■ What needs to be done ■
Return each line of the items below that contains the string "with", matching case exactly.

Records from a dataset
:::

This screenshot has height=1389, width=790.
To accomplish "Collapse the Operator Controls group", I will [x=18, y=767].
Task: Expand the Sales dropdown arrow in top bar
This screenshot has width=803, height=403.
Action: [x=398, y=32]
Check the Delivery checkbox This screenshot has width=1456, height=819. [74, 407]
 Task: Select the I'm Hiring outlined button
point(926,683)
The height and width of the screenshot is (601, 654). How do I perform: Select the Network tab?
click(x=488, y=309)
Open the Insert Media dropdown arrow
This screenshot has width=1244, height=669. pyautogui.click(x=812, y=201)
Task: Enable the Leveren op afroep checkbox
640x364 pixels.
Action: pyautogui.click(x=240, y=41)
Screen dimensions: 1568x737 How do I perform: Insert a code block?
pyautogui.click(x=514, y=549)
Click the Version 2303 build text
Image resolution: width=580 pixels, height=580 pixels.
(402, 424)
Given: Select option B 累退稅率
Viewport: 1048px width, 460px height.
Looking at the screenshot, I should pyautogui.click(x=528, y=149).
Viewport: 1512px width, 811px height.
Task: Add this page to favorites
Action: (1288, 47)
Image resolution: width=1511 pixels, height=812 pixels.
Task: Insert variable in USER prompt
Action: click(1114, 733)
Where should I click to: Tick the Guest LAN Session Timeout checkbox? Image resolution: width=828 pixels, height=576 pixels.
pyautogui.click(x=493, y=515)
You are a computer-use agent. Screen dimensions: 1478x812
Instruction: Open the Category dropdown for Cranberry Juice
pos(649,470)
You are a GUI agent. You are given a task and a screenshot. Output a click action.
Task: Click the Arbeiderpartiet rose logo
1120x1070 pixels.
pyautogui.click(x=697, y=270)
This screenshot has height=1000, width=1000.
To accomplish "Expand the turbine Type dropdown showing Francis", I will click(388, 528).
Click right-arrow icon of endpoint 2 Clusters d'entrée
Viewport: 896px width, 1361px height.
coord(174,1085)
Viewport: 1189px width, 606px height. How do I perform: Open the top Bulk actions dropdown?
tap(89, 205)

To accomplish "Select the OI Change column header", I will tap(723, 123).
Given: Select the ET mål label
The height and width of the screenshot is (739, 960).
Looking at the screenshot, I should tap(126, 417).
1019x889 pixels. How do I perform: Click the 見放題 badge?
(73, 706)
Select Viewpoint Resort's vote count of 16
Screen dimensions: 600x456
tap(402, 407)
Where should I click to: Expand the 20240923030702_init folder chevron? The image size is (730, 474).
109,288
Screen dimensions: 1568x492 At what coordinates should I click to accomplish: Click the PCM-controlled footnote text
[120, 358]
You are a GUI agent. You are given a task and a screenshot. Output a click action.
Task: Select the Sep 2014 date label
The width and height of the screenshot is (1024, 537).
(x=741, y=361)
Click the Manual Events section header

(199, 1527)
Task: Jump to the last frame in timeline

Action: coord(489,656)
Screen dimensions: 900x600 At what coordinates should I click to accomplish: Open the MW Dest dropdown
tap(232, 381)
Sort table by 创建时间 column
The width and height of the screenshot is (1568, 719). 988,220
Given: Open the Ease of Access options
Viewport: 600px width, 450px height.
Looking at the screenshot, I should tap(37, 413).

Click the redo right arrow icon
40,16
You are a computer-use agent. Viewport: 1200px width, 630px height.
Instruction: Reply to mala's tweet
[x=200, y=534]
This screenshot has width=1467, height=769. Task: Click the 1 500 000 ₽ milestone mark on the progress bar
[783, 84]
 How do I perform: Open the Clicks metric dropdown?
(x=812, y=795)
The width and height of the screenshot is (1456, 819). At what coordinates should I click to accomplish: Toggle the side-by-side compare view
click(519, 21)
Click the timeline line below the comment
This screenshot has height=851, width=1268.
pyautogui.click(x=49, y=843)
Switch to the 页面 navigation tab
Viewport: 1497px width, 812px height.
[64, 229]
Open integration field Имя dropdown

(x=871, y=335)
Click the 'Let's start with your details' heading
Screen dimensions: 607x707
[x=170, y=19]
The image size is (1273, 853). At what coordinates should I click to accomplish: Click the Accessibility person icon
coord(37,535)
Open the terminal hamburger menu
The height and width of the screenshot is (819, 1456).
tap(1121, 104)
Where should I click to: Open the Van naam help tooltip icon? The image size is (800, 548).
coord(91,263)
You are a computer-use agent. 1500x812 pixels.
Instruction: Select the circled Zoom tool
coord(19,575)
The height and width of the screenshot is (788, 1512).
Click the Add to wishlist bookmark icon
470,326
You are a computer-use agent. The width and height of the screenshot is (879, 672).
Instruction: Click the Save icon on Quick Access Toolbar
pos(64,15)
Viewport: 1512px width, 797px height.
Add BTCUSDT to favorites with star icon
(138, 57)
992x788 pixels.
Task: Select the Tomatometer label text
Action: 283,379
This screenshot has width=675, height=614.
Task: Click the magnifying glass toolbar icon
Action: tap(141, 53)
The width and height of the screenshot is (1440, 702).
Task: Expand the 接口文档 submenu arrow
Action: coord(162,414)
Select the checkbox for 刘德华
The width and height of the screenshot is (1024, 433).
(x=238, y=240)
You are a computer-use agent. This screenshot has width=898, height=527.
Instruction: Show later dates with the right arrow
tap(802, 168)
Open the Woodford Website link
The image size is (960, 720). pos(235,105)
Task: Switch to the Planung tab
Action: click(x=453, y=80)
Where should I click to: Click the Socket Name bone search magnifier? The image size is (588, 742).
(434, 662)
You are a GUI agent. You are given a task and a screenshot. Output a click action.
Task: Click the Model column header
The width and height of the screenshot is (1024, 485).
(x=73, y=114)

:::

■ Written response ■
Click the 'Let's start with your details' heading
Add BTCUSDT to favorites with star icon
Instruction: Show later dates with the right arrow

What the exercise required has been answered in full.